Вечеромъ въ этотъ день его опять вызвали въ судъ, но уже вмѣстѣ съ Николаевымъ. Оба врага стояли передъ столомъ почти рядомъ. Они ни разу не взглянули другъ на друга, но каждый изъ нихъ чувствовалъ на разстояніи настроеніе другого и напряженно волновался этимъ. Оба они упорно и неподвижно смотрѣли на предсѣдателя, когда онъ читалъ имъ рѣшеніе суда:
«Судъ общества офицеровъ N—скаго пѣхотнаго полка, въ составѣ—слѣдовали чины и фамиліи судей—подъ предсѣдательствомъ подполковника Мигунова, разсмотрѣвъ дѣло о столкновеніи въ помѣщеніи офицерскаго собранія поручика Николаева и подпоручика Ромашова, нашелъ, что, въ виду тяжести взаимныхъ оскорбленій, ссора этихъ оберъ-офицеровъ не можетъ быть окончена примиреніемъ, и что поединокъ между ними является единственнымъ средствомъ удовлетворенія оскорбленной чести и офицерскаго достоинства. Мнѣніе суда утверждено командиромъ полка».
Окончивъ чтеніе, подполковникъ Мигуновъ снялъ очки и спряталъ ихъ въ футляръ.
— Вамъ остается, господа,—сказалъ онъ съ каменной торжественностью:—выбрать себѣ секундантовъ, по два съ каждой стороны, и прислать ихъ къ девяти часамъ вечера сюда, въ собраніе, гдѣ они совмѣстно съ нами выработаютъ условія поединка.
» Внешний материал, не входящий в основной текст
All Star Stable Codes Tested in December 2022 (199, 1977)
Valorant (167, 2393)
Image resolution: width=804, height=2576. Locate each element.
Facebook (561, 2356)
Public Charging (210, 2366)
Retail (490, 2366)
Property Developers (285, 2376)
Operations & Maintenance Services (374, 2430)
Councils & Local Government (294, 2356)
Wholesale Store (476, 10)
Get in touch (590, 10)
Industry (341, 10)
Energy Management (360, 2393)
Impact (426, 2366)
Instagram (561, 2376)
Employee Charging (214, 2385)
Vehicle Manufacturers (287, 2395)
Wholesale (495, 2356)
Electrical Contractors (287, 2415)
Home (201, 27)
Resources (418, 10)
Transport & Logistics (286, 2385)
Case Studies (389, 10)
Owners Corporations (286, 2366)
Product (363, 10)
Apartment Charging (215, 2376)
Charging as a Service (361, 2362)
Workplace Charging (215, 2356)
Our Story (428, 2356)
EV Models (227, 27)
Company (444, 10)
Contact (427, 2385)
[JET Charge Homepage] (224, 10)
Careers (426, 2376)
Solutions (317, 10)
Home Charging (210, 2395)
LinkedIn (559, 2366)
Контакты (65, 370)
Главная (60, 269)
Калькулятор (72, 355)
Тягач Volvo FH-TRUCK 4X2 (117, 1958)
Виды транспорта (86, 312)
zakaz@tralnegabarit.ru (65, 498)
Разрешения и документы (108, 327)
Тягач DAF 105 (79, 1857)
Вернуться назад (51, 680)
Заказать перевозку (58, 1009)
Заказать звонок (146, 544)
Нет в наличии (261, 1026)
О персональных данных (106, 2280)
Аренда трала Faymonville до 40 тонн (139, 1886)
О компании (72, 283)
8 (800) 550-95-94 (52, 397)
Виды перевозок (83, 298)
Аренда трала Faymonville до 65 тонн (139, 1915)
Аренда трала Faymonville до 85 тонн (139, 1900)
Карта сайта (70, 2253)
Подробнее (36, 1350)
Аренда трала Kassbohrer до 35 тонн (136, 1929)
Впрочемъ,— прибавилъ онъ, вставая и пряча очечникъ въ задній карманъ:—впрочемъ, прочитанное сейчасъ постановленіе суда не имѣетъ для васъ обязательной силы. За каждымъ изъ васъ сохраняется полная свобода драться на дуэли, или…—онъ развелъ руками и сдѣлалъ паузу:—или оставить службу. Затѣмъ… вы свободны, господа… Еще два, слова. Ужъ не какъ предсѣдатель суда, а какъ старшій товарищъ, совѣтовалъ бы вамъ, господа офицеры, воздержаться до поединка отъ посѣщенія собранія. Это можетъ повести къ осложненіямъ… До свиданья.
Николаевъ круто повернулся и быстрыми шагами вышелъ изъ залы. Медленно двинулся за нимъ и Ромашовъ. Ему не было страшно, но онъ вдругъ почувствовалъ себя исключительно одинокимъ, странно обособленнымъ, точно отрѣзаннымъ отъ всего міра. Выйдя на крыльцо собранія, онъ съ долгимъ, спокойнымъ удивленіемъ глядѣлъ на небо, на деревья, на корову у забора напротивъ, на воробьевъ, купавшихся въ пыли среди дороги, и думалъ: «Вотъ—все живетъ, хлопочетъ, суетится, растетъ и сіяетъ, а мнѣ уже больше ничто не нужно и не интересно. Я приговоренъ. Я одинъ».
Вяло, почти со скукой пошелъ онъ разыскивать Бекъ-Агамалова и Вѣткина, которыхъ онъ рѣшилъ просить въ секунданты. Оба охотно согласились—Бекъ-Агамаловъ съ мрачной сдержанностью, Вѣткинъ съ ласковыми и многозначительными рукопожатіями.
Итти домой Ромашову не хотѣлось, тамъ было жутко и скучно. Въ эти тяжелыя минуты душевнаго безсилія, одиночества и вялаго непониманія жизни ему нужно было видѣть близкаго, участливаго друга и въ то же время тонкаго, понимающаго, нѣжнаго сердцемъ человѣка.
И вдругъ онъ вспомнилъ о Назанскомъ.